[Update 11/13: Please see my follow-up to these issues.]
[Update 3/26: I’m now in contact with Google Security.]
[Update 3/28: I’m aware of Google’s official response to the issues raised in this blog. I am continuing to share my findings with Google Security and appreciate the excellent feedback they are providing me. It would be premature for me to provide further comment at this time. ]
If you can see the image below, you’ve just hacked Google Docs:
The above image should not be accessible to you. It’s supposed to be embedded solely within a protected Google Docs document, which I have not shared. In fact, I’ve actually deleted that document. It shouldn’t even exist anymore.

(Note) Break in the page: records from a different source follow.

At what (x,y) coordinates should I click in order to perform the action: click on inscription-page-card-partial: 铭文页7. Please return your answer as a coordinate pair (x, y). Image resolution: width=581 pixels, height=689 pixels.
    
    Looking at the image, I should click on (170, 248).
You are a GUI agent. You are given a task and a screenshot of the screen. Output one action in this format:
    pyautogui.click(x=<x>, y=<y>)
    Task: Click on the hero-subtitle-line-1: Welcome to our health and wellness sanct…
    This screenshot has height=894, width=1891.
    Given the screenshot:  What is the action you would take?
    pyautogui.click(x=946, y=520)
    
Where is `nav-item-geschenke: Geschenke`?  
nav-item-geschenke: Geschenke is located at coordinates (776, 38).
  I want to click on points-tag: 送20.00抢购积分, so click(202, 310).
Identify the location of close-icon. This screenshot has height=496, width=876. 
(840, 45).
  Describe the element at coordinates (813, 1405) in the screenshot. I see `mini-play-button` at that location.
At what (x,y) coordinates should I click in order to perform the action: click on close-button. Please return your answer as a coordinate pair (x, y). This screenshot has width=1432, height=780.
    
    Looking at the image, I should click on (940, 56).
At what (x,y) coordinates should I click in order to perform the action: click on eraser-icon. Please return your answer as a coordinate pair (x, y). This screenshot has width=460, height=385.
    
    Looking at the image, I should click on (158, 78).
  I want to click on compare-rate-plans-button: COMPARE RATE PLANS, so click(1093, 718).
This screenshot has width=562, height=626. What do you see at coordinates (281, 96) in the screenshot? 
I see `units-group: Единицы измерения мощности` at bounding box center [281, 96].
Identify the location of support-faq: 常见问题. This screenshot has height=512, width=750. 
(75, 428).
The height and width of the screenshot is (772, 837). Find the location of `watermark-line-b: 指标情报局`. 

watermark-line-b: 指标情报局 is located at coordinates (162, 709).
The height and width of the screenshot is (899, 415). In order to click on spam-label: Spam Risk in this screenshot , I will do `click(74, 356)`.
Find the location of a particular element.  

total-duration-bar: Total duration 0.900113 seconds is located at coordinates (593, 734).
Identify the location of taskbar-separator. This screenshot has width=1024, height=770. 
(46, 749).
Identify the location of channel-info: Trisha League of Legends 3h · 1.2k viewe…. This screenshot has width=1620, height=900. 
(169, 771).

Yet here you are, viewing my precious picture in all its glory, nakedly served by Google servers, outside of the protective Docs environment.
What went wrong? In light of the recent Google Docs privacy glitch, let’s take a look at three privacy issues highlighting problems with the way documents are shared:
1. No protection for embedded images
When you embed (“insert”) an image from your computer into a Google Document, that image is “uploaded” onto Google servers and assigned an id. From then on, the image is accessible via a URL. For example, the URL for the above image is:
However, unlike the containing document, embedded images are not protected by the sharing controls. That means anyone with access to the URL can view the image. If you’ve shared a document containing embedded images with someone, that person will always be able to view those images. Even after you’ve stopped sharing the document. Or as the image above demonstrates, even after you’ve deleted the document.
That’s counter-intuitive behavior for most users. If you embed an image into a protected document, you’d expect the image to be protected too. If you delete a document, you’d expect any embedded resources to be deleted also. The end result is a potential privacy leak.
2. File revision flashback
It’s 4am and you’re been working all night on a document. This document contains a Docs diagram, blueprinting that million-dollar-idea you have in your head.
You want to share this document with potential suppliers, but you don’t want to reveal all of your secrets just yet. So you diligently redact the diagram, removing all the sensitive parts of the blueprints. Satisfied that your idea is safe, you share the document (view-only).
Next thing you know, your idea has been stolen. A Chinese company quickly ships knockoffs based on your complete blueprints. What happened?
Unknown to you, anyone you shared the document with can view any version of any diagram embedded in the document. The fact that you’ve deleted sensitive parts of the diagram doesn’t matter, because the viewer can see the older versions.
How? Quite easy. In Google Docs, a diagram is a set of instructions that’s rasterized into an image (in PNG format). Each time you modify a diagram, a new raster image is created, but the old versions remain accessible via a URL, in the format:
To view any previous version, just change the “rev=” number above.
This problem is reminiscent of the old Microsoft Word Fast Save issue, and will have similar privacy implications if not changed.
3. I’ll help myself to your Docs, thanks
So you learned your lesson from above, and stopped sharing your documents. You’ve kicked everyone out from your Docs. This negates the purpose of Docs somewhat, but you’d rather be safe than sorry.
Working solo, you happily add new ideas to your secret document, patting yourself on the back before you go on a well-deserved vacation.
Too bad while you’re sipping piña coladas on the beach, those same suppliers you’ve just kicked out have added themselves back to your Docs and stealing your new ideas! What?
It’s true. Even if you unshare a document with a person, that person can in certain cases still access your document without your permission, a serious breach of privacy. For now I’m withholding the mechanics of when/why/how this happens, pending further research and feedback from Google if any.
These findings are based upon my investigations stemming from Issue #1 above. I disclosed this particular issue to Google on March 18. I tend to follow rfpuppy’s Full Disclosure Policy and so waited five business days for Google to comment. I’ve yet received any response from Google other than the usual automated, canned reply (which I don’t consider a real response.)